In the light of these statements of principle, the applicant cited five distinctive features of this case which it says supports the order sought:
1. The competitive element involved between
the applicant and the licensee
2. The fact that the Tribunal determines the
elements of the dispute
3. The adversarial nature of the Tribunal's
procedures
4. The fact that there was consent to the
review on the ground of legal error
5. The Tribunal's original findings
concerning the applicant contain
impressionistic concepts which while not
defined exactly as issues of credit are
closely akin to such issues and resulted
from factual determinations requiring at
least a subjective qualitative evaluation
of the applicant's evidence. Examples
given included the Tribunal's comments on
the cohesiveness of the applicant's Board
of Directors, the Tribunal's apparent
rejection or diminished acceptance of the
applicant's undertakings to it, especially
regarding its shareholding, and the
Tribunal's conclusion that the applicant
will have to rely on the expertise of
experienced professionals and consultants
for its management decisions.The Tribunal appeared before me to put some general submissions on the law relating to the way to approach such cases, but did not put a substantive submission. It said that it would not be embarrassing or problematic for the Tribunal whichever way this decision went. However, the licensee argued that this was demonstrably a decision made on the facts without the need to express a view on the credibility or credit worthiness of anyone. Taking up the view of the majority of S and M Motor Repairs Pty Ltd (supra) that the "reasonable observer" is the "informed" observer, the licensee argued that no such person could suspect a real likelihood of bias in this case.
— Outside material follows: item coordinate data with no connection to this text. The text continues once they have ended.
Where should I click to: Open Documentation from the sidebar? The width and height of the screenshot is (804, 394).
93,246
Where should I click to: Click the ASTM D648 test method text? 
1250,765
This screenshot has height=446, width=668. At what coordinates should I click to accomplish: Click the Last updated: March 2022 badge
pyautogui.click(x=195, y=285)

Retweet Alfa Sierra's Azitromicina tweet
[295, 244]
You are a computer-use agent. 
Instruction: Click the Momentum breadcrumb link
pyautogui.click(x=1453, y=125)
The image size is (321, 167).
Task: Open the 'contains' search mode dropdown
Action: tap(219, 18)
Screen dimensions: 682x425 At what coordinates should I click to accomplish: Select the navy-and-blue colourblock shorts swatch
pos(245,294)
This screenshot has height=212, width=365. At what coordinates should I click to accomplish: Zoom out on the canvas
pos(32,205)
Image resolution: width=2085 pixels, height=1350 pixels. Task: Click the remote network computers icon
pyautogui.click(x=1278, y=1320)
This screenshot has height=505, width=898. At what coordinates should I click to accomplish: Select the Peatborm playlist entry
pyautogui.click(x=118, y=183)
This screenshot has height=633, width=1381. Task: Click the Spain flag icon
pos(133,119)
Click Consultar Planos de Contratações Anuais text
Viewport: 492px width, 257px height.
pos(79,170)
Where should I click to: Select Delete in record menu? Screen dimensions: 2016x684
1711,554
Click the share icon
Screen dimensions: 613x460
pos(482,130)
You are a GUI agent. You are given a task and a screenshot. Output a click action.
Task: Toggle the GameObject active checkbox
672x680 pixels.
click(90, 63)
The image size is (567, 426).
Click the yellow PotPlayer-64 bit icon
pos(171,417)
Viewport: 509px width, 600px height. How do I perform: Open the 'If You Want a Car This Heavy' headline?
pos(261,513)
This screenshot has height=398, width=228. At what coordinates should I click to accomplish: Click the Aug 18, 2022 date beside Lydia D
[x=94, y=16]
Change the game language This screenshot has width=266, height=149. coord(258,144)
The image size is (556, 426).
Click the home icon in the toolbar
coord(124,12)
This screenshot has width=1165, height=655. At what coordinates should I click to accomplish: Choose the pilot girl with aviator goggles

On an issue which can credibly be argued either way, I am of the view that the applicant's arguments should prevail. The original determination demonstrates that the Tribunal's consideration of the matter was extensive, far reaching and lengthy. It seems to me unlikely that the member concerned would not have formed some views in the matter concerning the personalities involved and their competence and acceptability. These are among the key issues which the Broadcasting Act requires to be found before a licence is granted.
Indeed, the trenchancy of the Tribunal's conclusions on the applicant's statutory qualifications make doubtful how it could have found the applicant to be suitable for a licence at all. It is difficult to see how a reasonably perceptive outsider would fail to doubt that the writer of those words could be fully objective in a reconsideration of the same matters.
I think that there must be entertained a reasonable suspicion that a fully detached determination could not be made by the same person who formed such strong views on the applicant's compliance with the requisite criteria. I therefore accede to the applicant's application. In the circumstances I think that each party should pay its own costs.